In the plot summary, what does Haakon pretend to shoot off the staff room wall?

- [Excerpt]
Content starts

In a hospital, a nurse stands at a blackboard in front of a group of patients, mainly old men in dressing gowns. She tells them about vertebrae, slipped discs, cartilage and the spinal column. Haakon, much younger than the others, in his 20s or 30s, proceeds to ask difficult questions, causing the others to join in and exasperate the nurse.
Later, Haakon enters a school staff room, where his fellow teachers are reading newspapers, doing paperwork or knitting. He pretends to shoot a china duck off the wall (it falls and breaks and appears to bleed) and talks to them about his morning. A colleague accuses Haakon of "spinelessness" for doing nothing when a gunman held up a bank he was in at the weekend. With increasing vehemence Haakon tries to explain about his visit to the hospital and what he feels about life. The school bell rings.
Haakon leaves the staff room and enters a classroom of boys. They pay no attention to him at first but continue talking. When the lesson starts, again finds himself trying to explain that the only certainty in life is that we are all going to die but not before our bodies slowly and painfully rot. Haakon concludes that we should make ourselves as awkward to kill as possible.
Haakon stands and a row of medals appear on his chest, followed by a sash. He holds aloft a silver cup before a laurel crown appears on his head.

Content ends

- [Record extracts]
Content starts

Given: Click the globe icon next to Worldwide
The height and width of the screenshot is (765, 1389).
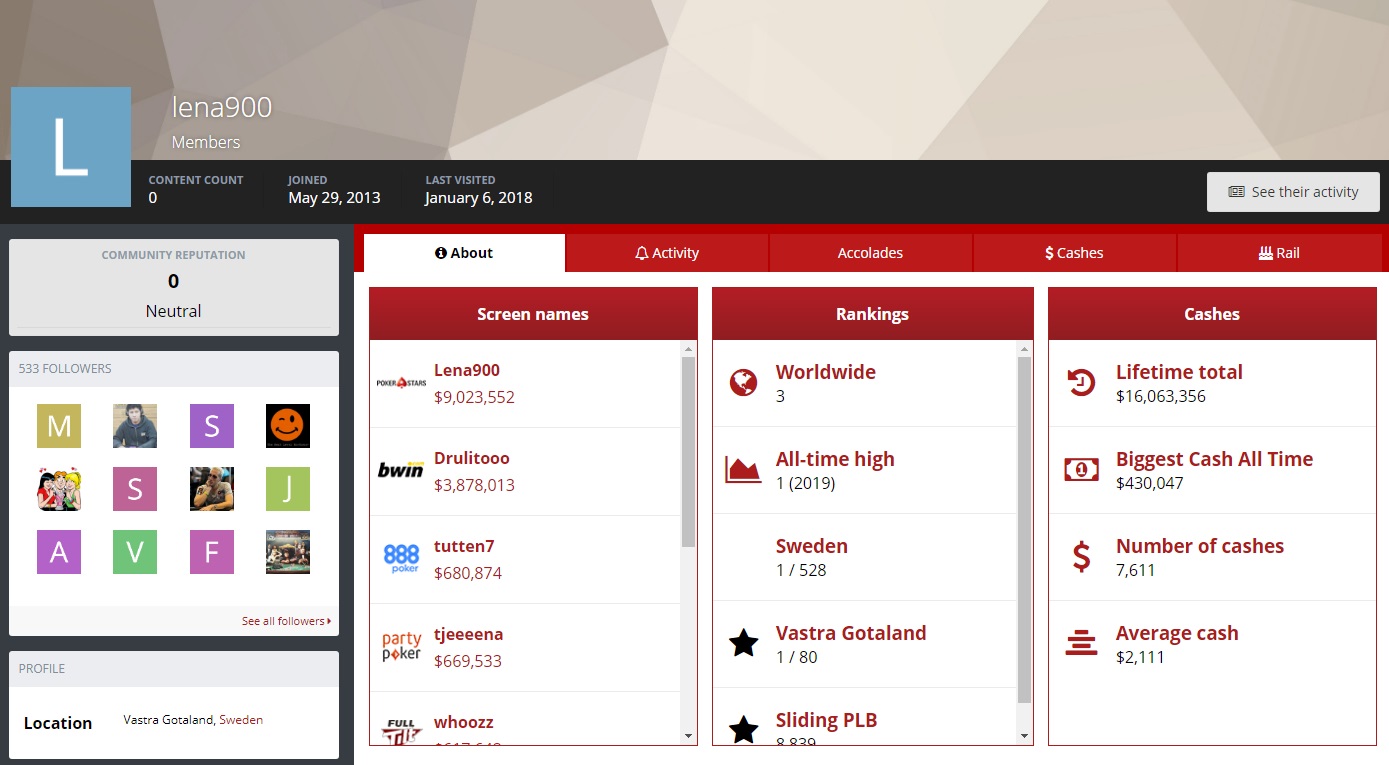Looking at the screenshot, I should click(x=743, y=382).
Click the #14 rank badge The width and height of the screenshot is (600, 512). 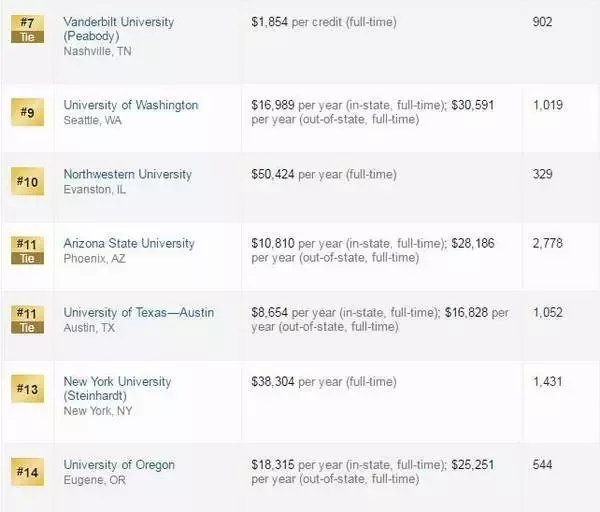click(x=27, y=472)
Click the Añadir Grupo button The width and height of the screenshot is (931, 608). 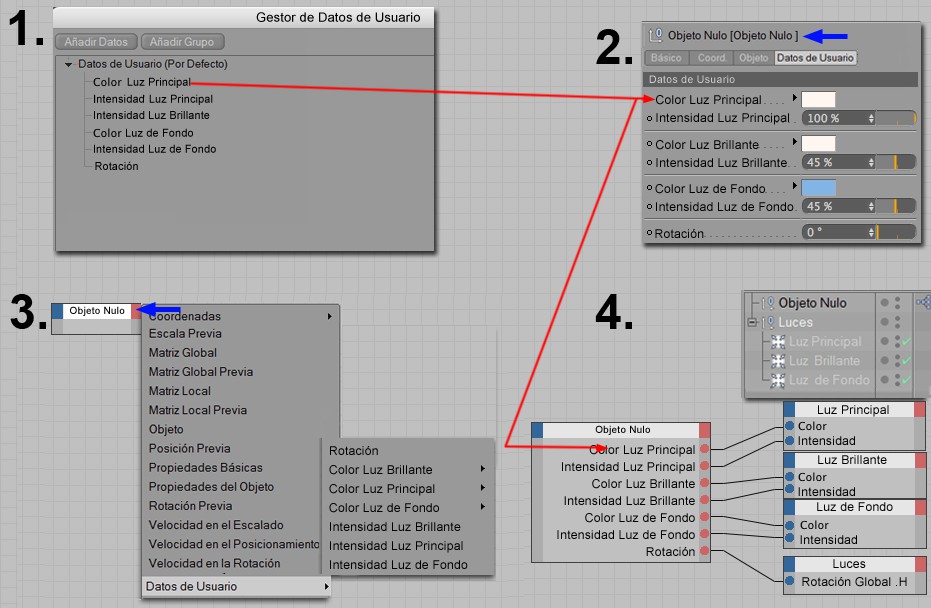[x=182, y=42]
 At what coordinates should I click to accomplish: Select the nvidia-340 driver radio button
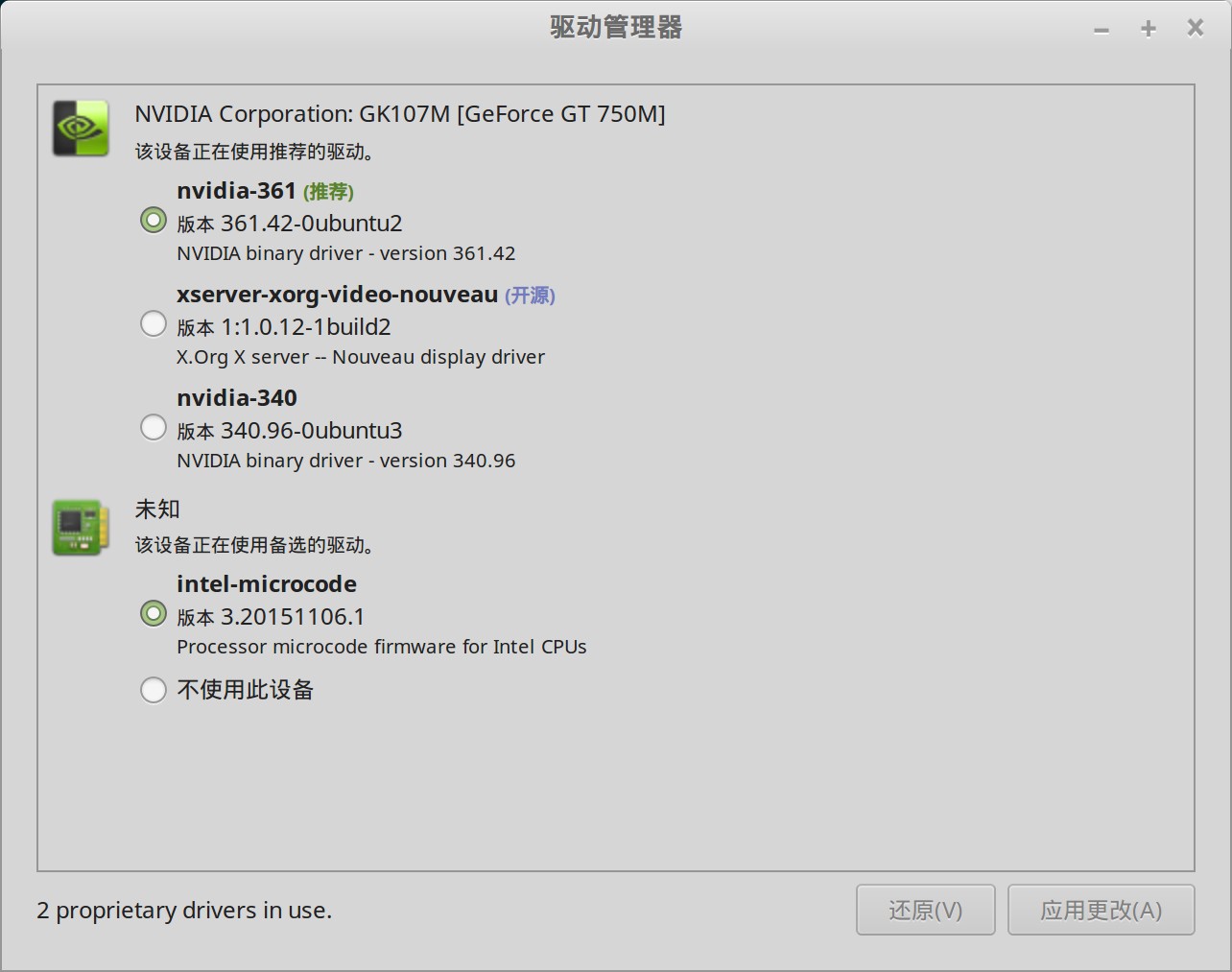(154, 428)
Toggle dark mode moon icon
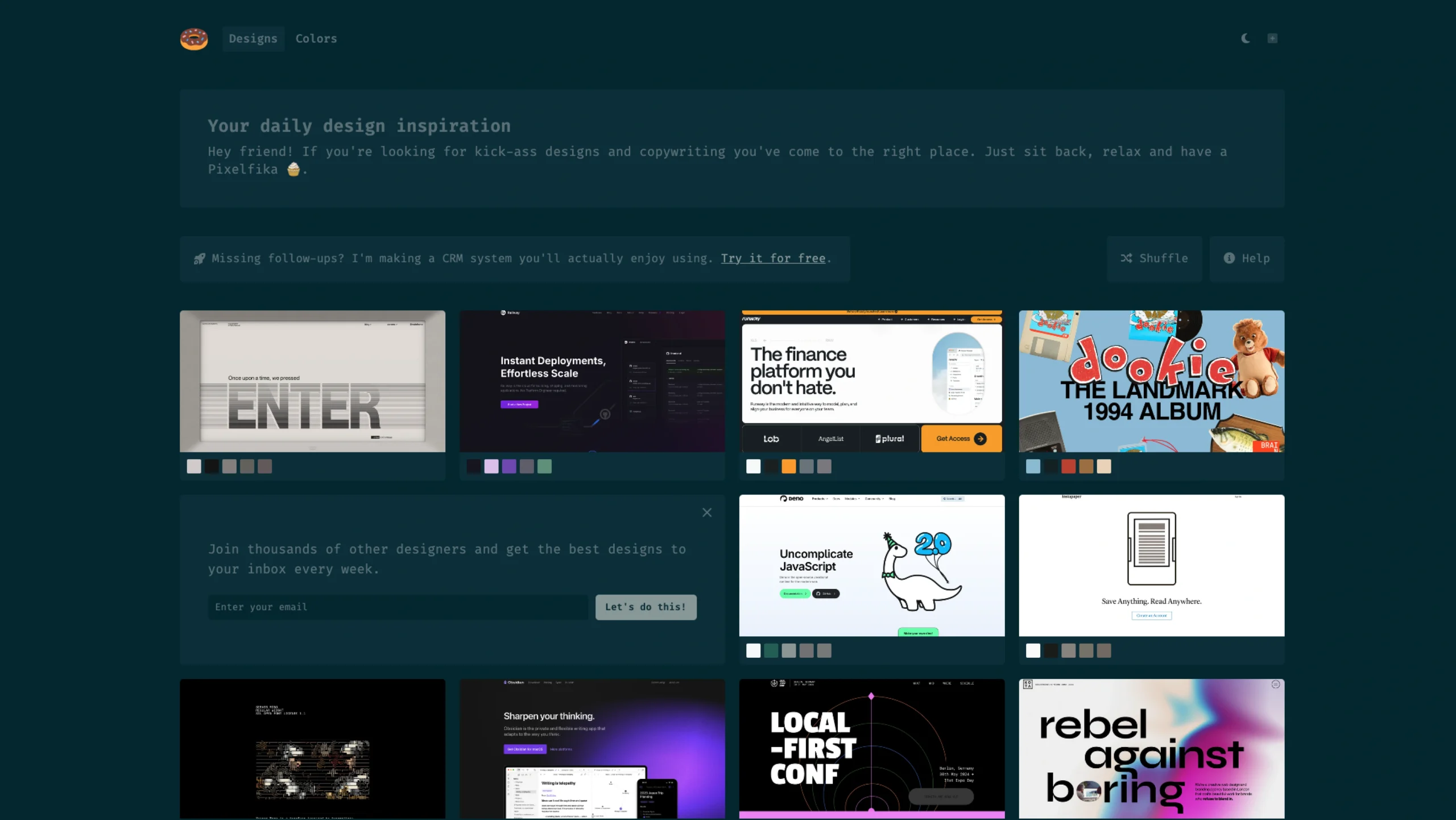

Content ends

- [Exercise result] A china duck.